▶ [Given problem]: Please tally how many lines of the data below contain the string "This", treating uppercase and lowercase as different. Give only the number.

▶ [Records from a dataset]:
-------------------------

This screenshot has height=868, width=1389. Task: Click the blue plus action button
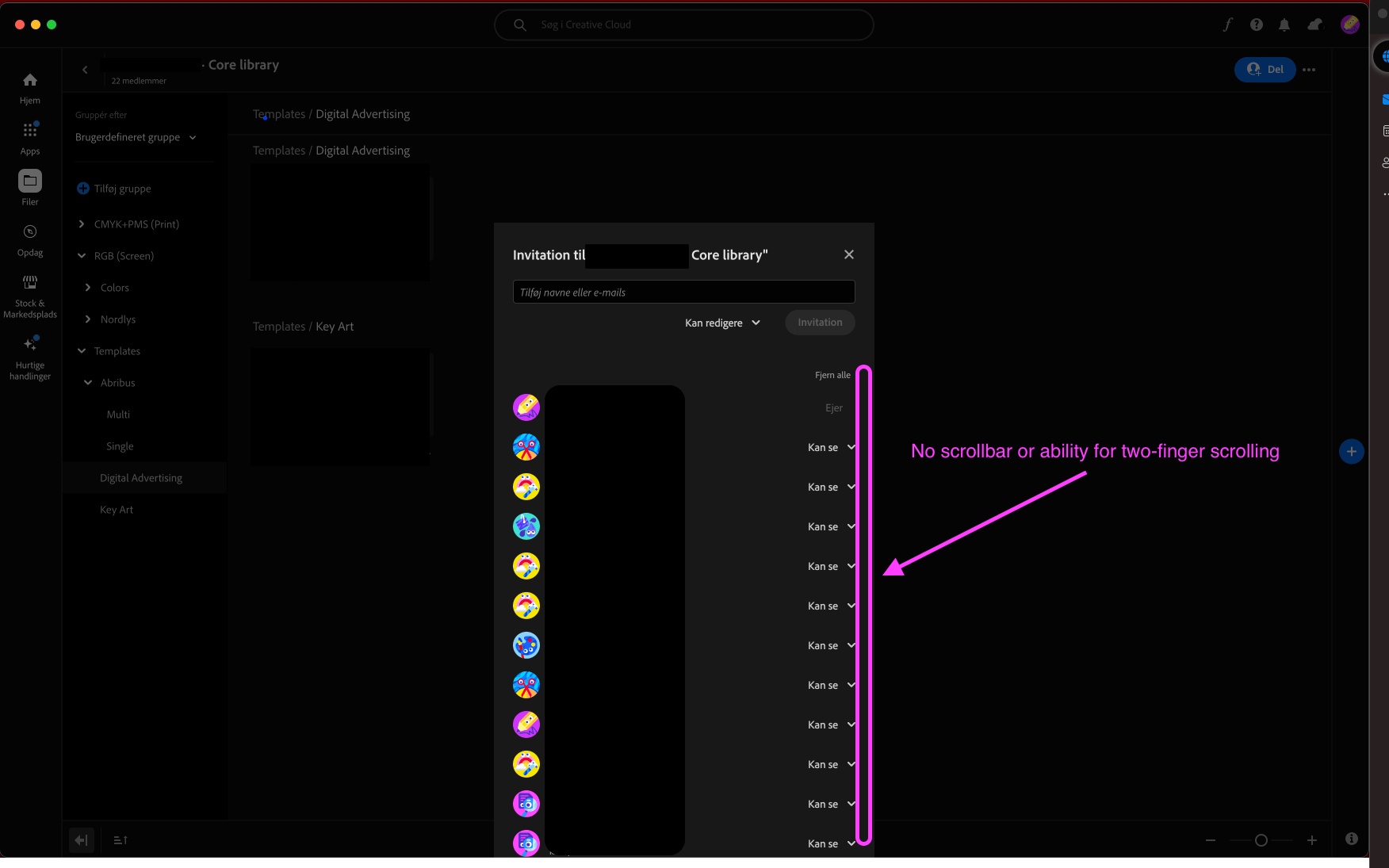(x=1352, y=451)
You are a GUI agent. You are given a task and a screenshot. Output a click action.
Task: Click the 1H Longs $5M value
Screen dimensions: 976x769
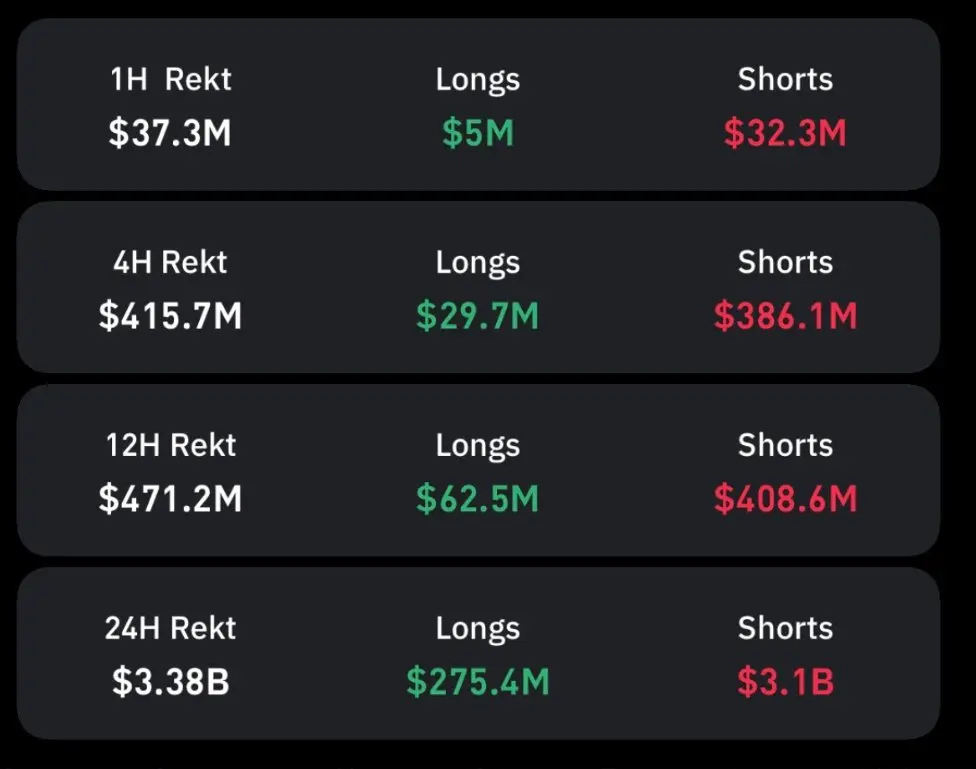[478, 133]
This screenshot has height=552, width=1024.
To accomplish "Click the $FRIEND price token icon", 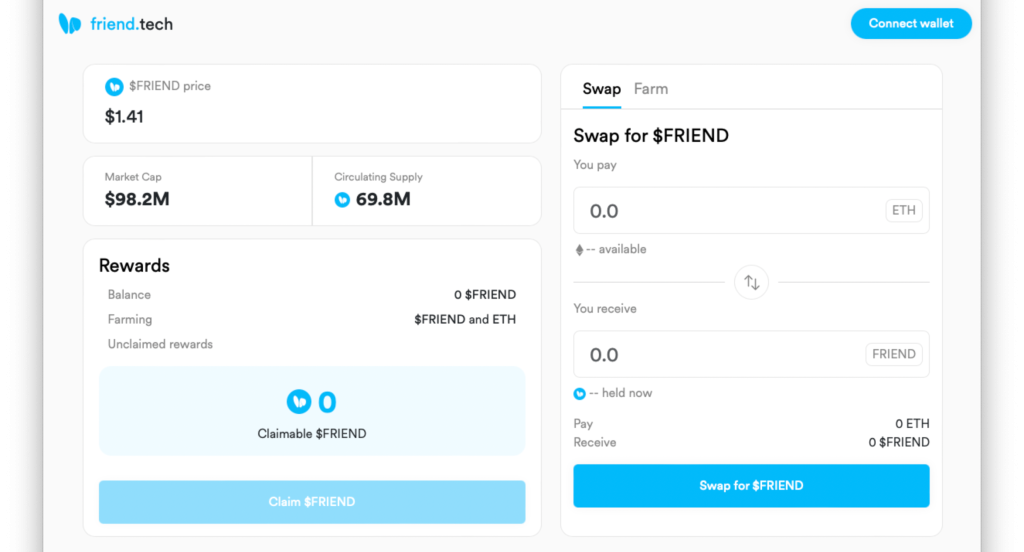I will pos(114,86).
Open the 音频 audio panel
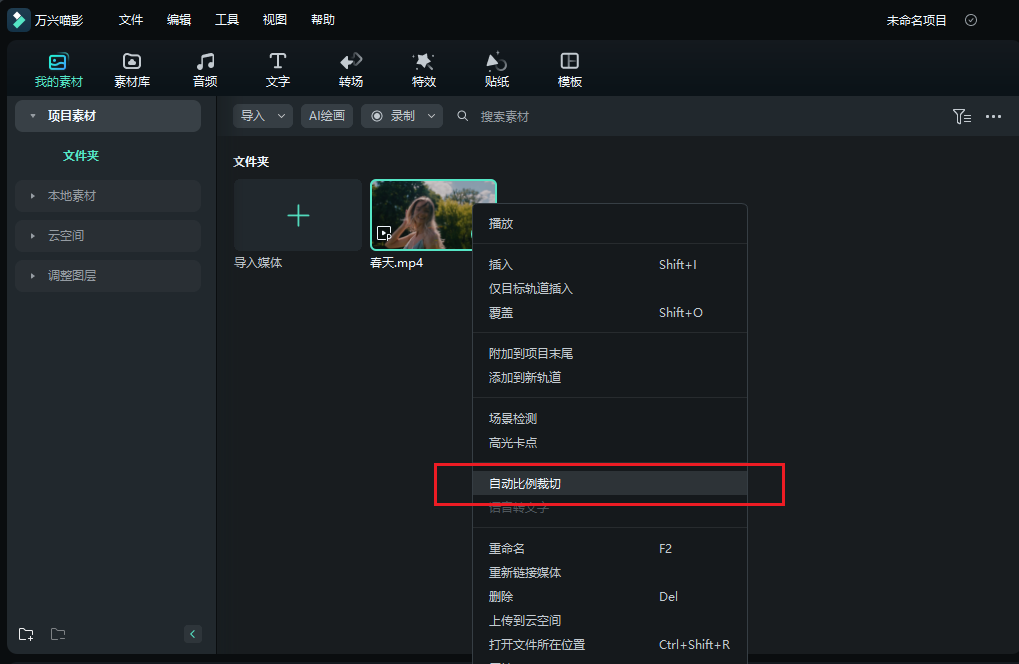Screen dimensions: 1019x664 (x=204, y=68)
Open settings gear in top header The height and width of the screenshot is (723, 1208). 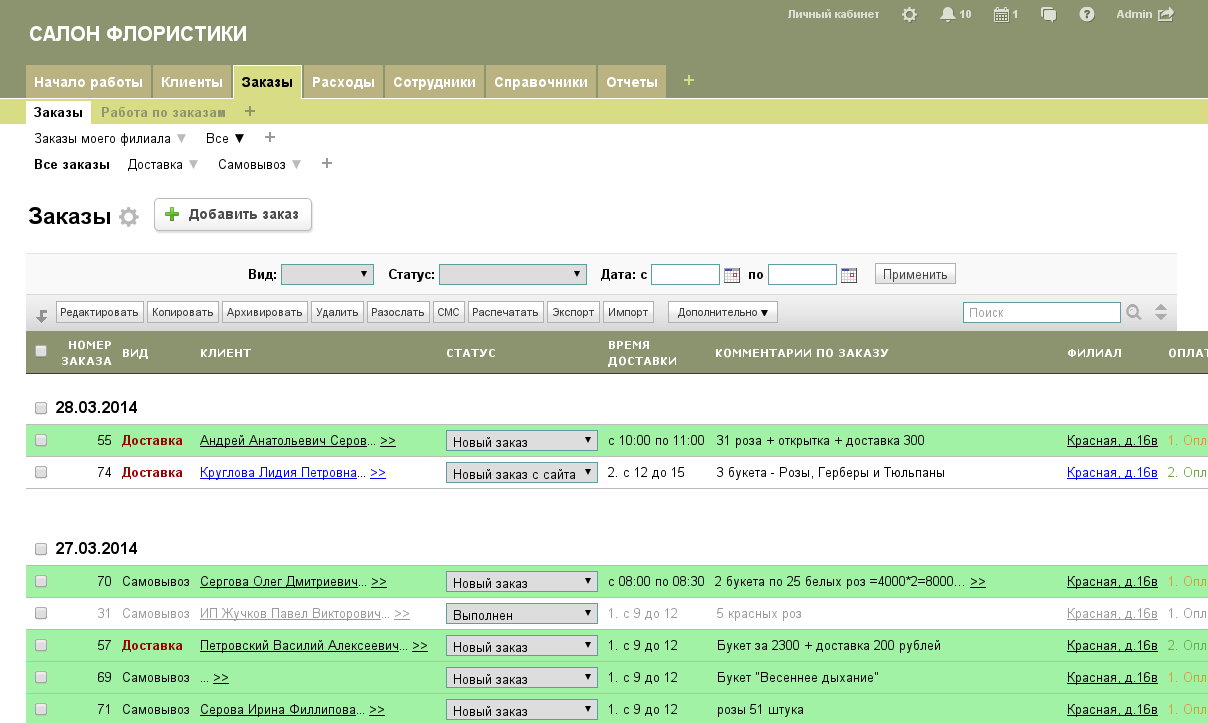pyautogui.click(x=909, y=15)
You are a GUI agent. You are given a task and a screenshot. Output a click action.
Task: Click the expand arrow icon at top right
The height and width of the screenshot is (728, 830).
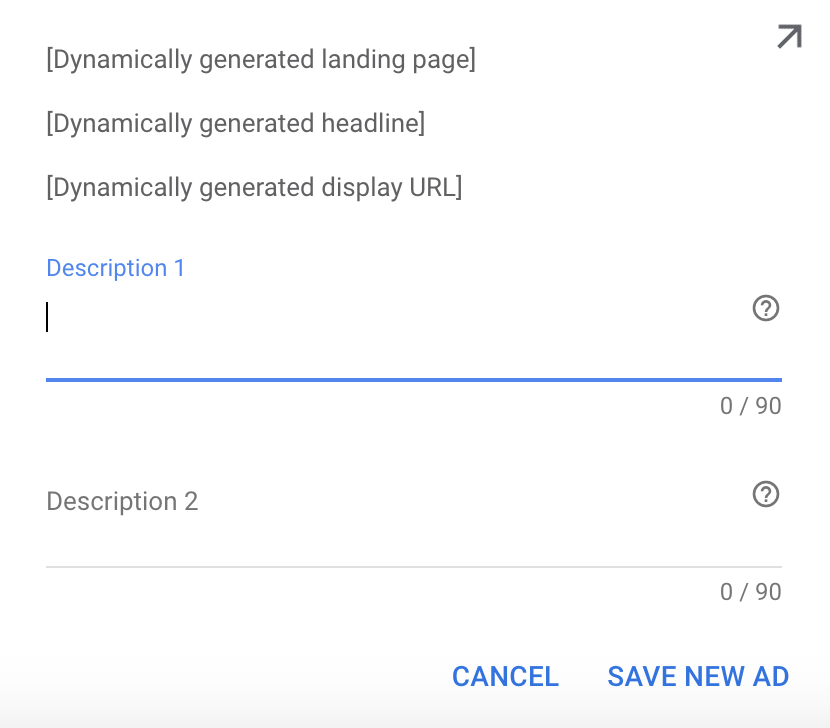tap(789, 37)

-------------------------

▶ [Exercise result]: 2